Garet Garrett, who died in 1954, was a widely published journalist and author in the 1920s through the 1950s. His description, particularly of the New Deal under President Franklin Roosevelt, sounds eerily similar to political and economic events in the United States since the beginning of the year 2009. His depiction of academia remains fully applicable to the materialistic ideology purveyed in today’s colleges and universities.
Mr. Garrett spotlights the Employment Act of 1946 and the mandates it gave to Big Brother to manage the totality of the American economy. What he doesn’t identify specifically is the Federal Reserve’s role conferred by the 1946 Act.
Just as in the 1920s, leading up to the Great Depression, again in the 1980s, and in the 1990s (dot.com boom), the 2007 financial markets meltdown was a product of the Fed’s application of Keynesian economics. That statist doctrine leads to flooding the market with too much money, artificially driving up prices in some sectors of the economy and causing disastrous misallocations of economic resources. In its latest round of destructive conduct, the Fed was closely aided and abetted by Congress with enactments such as the Community Reinvestment Act and its directives to Fannie Mae and Freddie Mac to pump billions of dollars into the hands of uncreditworthy home buyers.

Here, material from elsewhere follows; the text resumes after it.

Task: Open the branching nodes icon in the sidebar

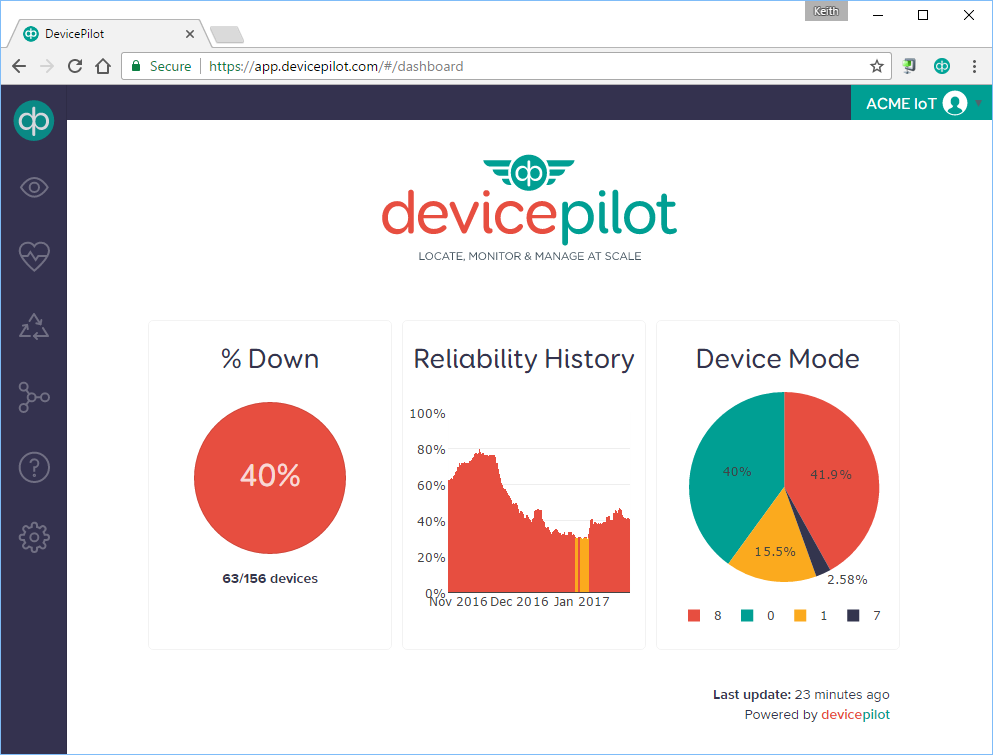Action: [x=34, y=397]
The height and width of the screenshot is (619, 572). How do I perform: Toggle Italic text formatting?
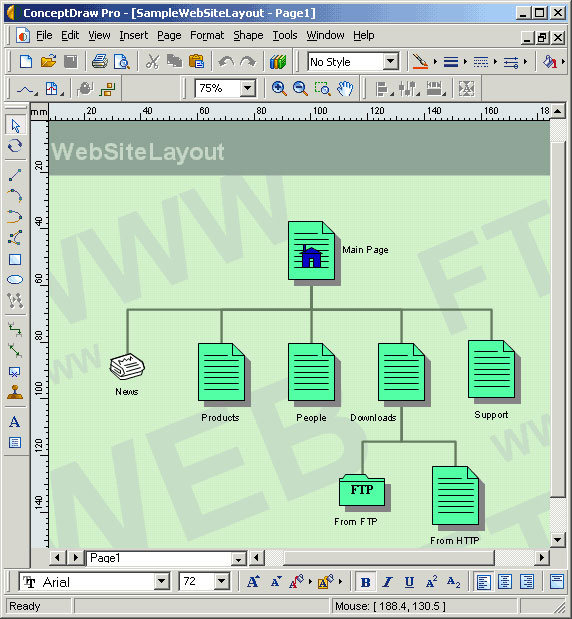[387, 582]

The Democrat/Socialist Party, still worshipping the French version of the Goddess Reason, devoutly believes that any measures to undermine capitalistic individuality and Judeo-Christian morality will benefit humanity. Chief among its knee-jerk actions to that end is running the printing presses to pour money into the economy, on the theory that economic prosperity is created by the government, not by private businessmen.
Theoretically, President Obama’s stimulus program was to have reduced unemployment to less than 8% of the work force by now. Instead we have official unemployment at just under 10%, with more comprehensive measures, that include people who have given up seeking jobs, running at more than 16% of the labor force.
Mr. Garrett’s message from the 1950s remains dead on target for us today as we find ourselves again facing a socialist takeover of the nation under the malign administration of Barack Obama. As individuals, we must save our money and defer consumption spending that can’t be financed from current income or savings. We must refuse to spend a fortune sending our children to socialist training academies (which includes almost all of the well known colleges and universities), instead letting them go to work and themselves pay for night classes at local community colleges.
Above all we must get the Federal government entirely out of funding any part of public education, leaving it instead to local governments. Places like New York City, Los angeles, and San Francisco will, of course, remain bastions of socialism, but there is no reason why taxpayers elsewhere in the nation should be compelled to finance their propagation of the socialist religion.